***** Fragmento seleccionado

Encarna al protagonista un intérprete, Gary Bond, cuya carrera como actor se desarrolló fundamentalmente en la televisión y que tiene un parecido notable con Peter O´Toole, un tipo al que esta historia le venía como anillo al dedo. Bond no es el protagonista de Lawrence de Arabia, pero por momentos llega a parecérsele en algo más que en el rostro. El más célebre del reparto es uno de mis actores secundarios favoritos de todos los tiempos, Donald Pleasence, un tipo que incluso en los muchos bodrios que rodó en su vida actuaba bien. Aquí, hace bastante más que eso: su personaje es el cuervo negro que anuncia al protagonista su caída, y quien le acompaña una vez ésta se ha producido. Todo esto lo hace con una convicción admirable. Del resto, destacar al noble y socarrón Chips Rafferty, a una Sylvia Kay cuyo personaje muestra la degradación desde el punto de vista femenino, y sobre todo a Jack Thompson, actor de calidad que interpreta a un auténtico hombre salvaje. En la escena de la cacería de canguros, sin duda uno de los momentos más intensos de la película, Thompson da lo mejor de sí mismo siendo tan excesivo como se debe ser, pero ni un milímetro más.

**********

Consigna 1 ->
Enumera a todos los intérpretes que, según la reseña sobre el reparto, actúan en la película. No incluyas a quien solo se menciona por comparación.
Consigna 2 ->
Prosigue la reseña sobre el reparto a partir de su última oración.

***** Datos disponibles

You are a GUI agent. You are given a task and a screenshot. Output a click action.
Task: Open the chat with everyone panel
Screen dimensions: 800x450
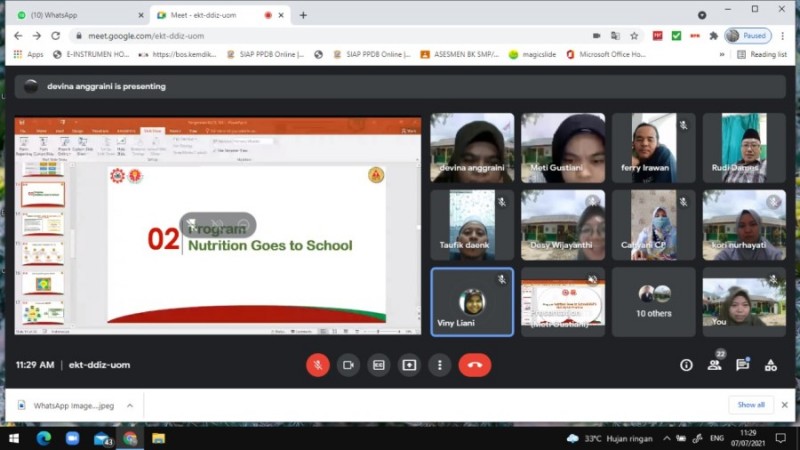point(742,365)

**********
***** Datos disponibles

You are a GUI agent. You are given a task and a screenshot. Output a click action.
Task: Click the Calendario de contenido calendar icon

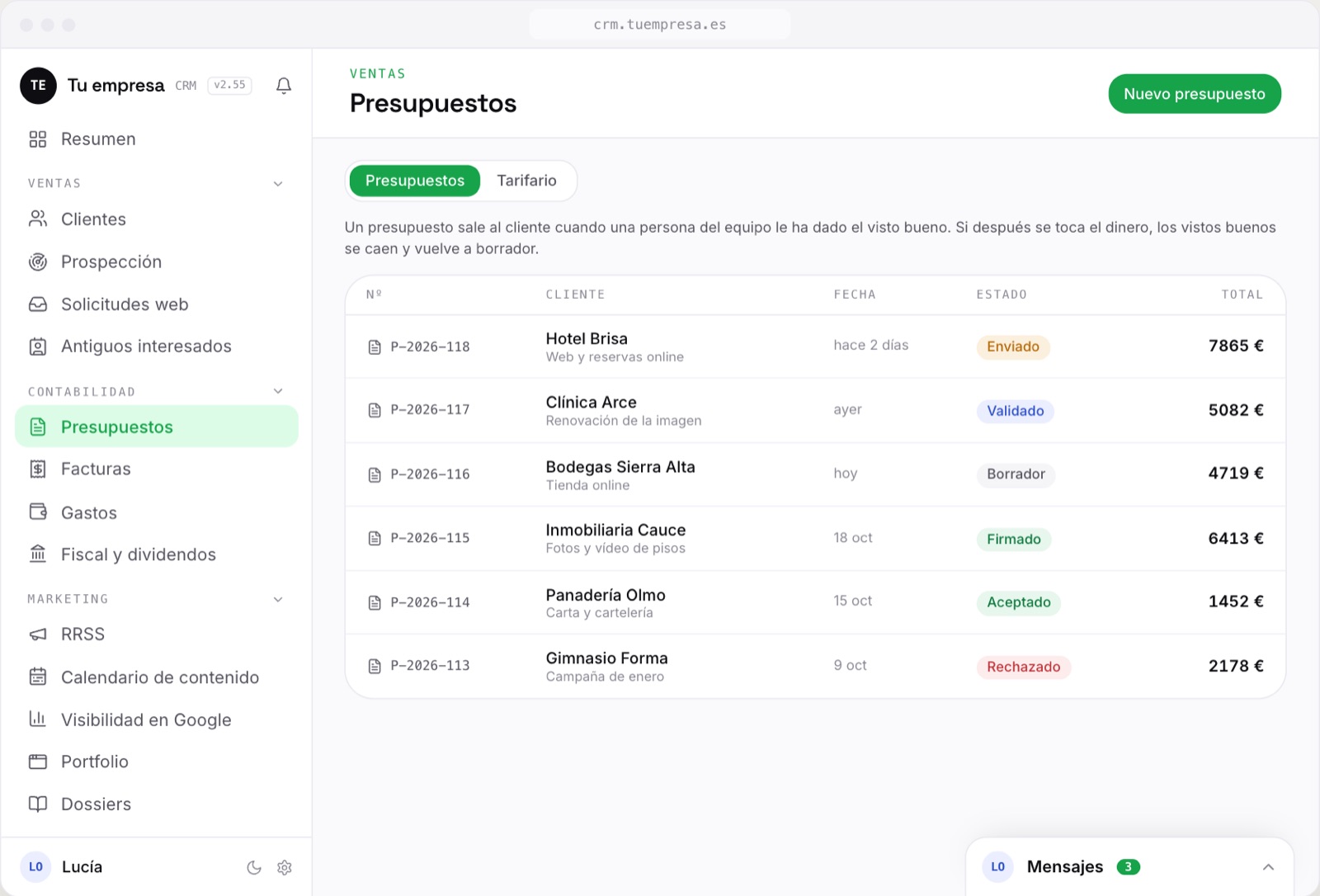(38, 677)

**********

Respuesta 1 ->
Gary Bond, Donald Pleasence, Chips Rafferty, Sylvia Kay y Jack Thompson.

Respuesta 2 ->
Gran, y desazonante, película, que gustará a quienes disfrutaron de films mucho más célebres en su época, como Perros de paja o Defensa, y que muestra que, como especie, y salvando unas pocas y loables excepciones, es mejor, para nosotros mismos y para los demás, que lo que guardamos dentro se quede siempre ahí.